Looking over my trading these past weeks, i have realised i could have made so much more $$$ had i have held on and rode my winners. Don't get me wrong, i am very appreciate of the profit i have made, but somewhere along the line i convinced myself that taking a small - modest profit is better than hanging on and risking losing it all.

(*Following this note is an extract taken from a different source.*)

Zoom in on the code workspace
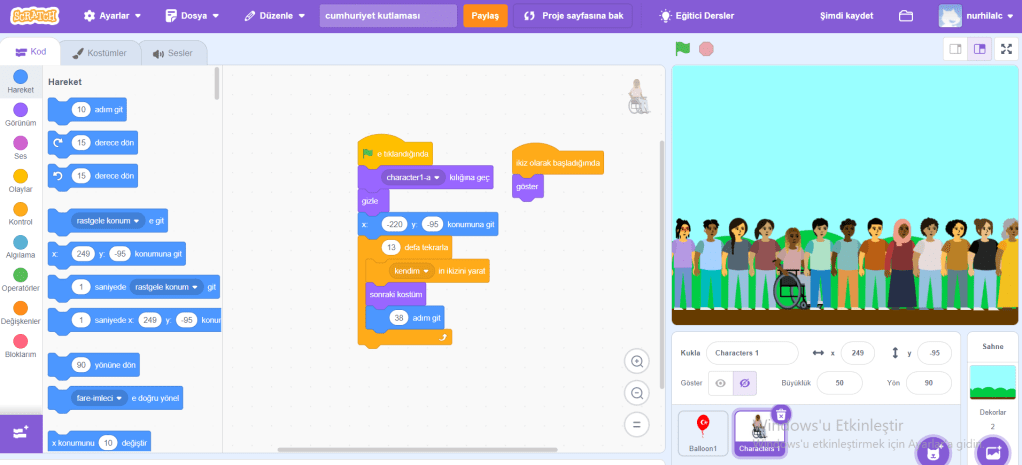(636, 361)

What do you think? How do i establish myself to ride my winners more?


----------



## prawn_86 (8 April 2009)

Trailling stops...


----------



## beamstas (8 April 2009)

"You can't make a large profit by taking a small profit" - Nick Radge

Thats a quote straight from the book -- i suggest you buy a copy

You need to get your win/loss ratio as high as you can. No one can win 100% of the time so letting your profits ride is critical

If you are really struggling, sell half your position at 2R and take some profit off the table. 

The ride will be alot easier with half a position. It's less profitable to take half your position off the table -- but it sounds like you are struggling with the phychological side of the trade

Brad


----------



## Aussiest (8 April 2009)

beamstas said:


> it sounds like you are struggling with the phychological side of the trade
> Brad




Yes, i am. Thanks for the tips. Keep them coming 

I'm going to check out Nick's book "Everyday Traders". There's a thread on it somewhere in these forums.


----------



## beamstas (8 April 2009)

Aussiest said:


> Yes, i am. Thanks for the tips. Keep them coming
> 
> I'm going to check out Nick's book "Everyday Traders". There's a thread on it somewhere in these forums.

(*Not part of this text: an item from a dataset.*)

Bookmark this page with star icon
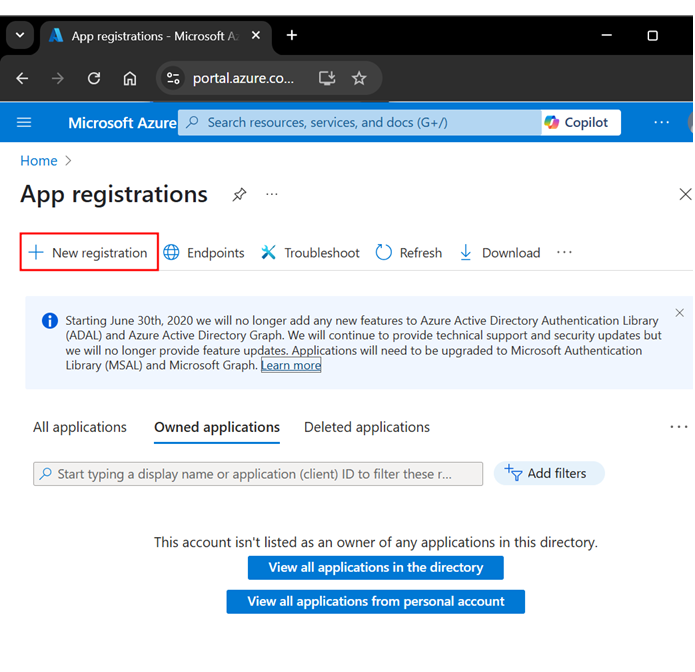The width and height of the screenshot is (695, 672). point(359,78)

I'd suggest you look at "Adaptive Analysis of Australian Stocks"
Read the first 50 pages about 40 times over until it is tattoed onto your brain 

Brad


----------



## johenmo (8 April 2009)

The 50 pages of adaptive analysis is covered in his 2 DVD pack "The profitable trader".  Just finished it last night.  Answers some of the questions I had from the book.  Wish I hadn't been so tight and not bought it some months ago.

Luckily I have a friend who recommended it.  Some will disagree wiht parts of it - but everyone has their own style.

I think it's worth it - will watch it again in a couple of months.

Nick's comment is don't concentrate on making money, concentrate on the process.  For more detail, buy the DVD.


----------



## Aussiest (8 April 2009)

Thanks for your recommendations. Somewhere along the line i have switched from focusing on the right trades, to making money. Not good.


----------



## MS+Tradesim (8 April 2009)

Aussiest,

Do you have predefined exit strategy?


----------



## Aussiest (8 April 2009)

MS+Tradesim said:


> Aussiest,
> 
> Do you have predefined exit strategy?




The appearance of any profit!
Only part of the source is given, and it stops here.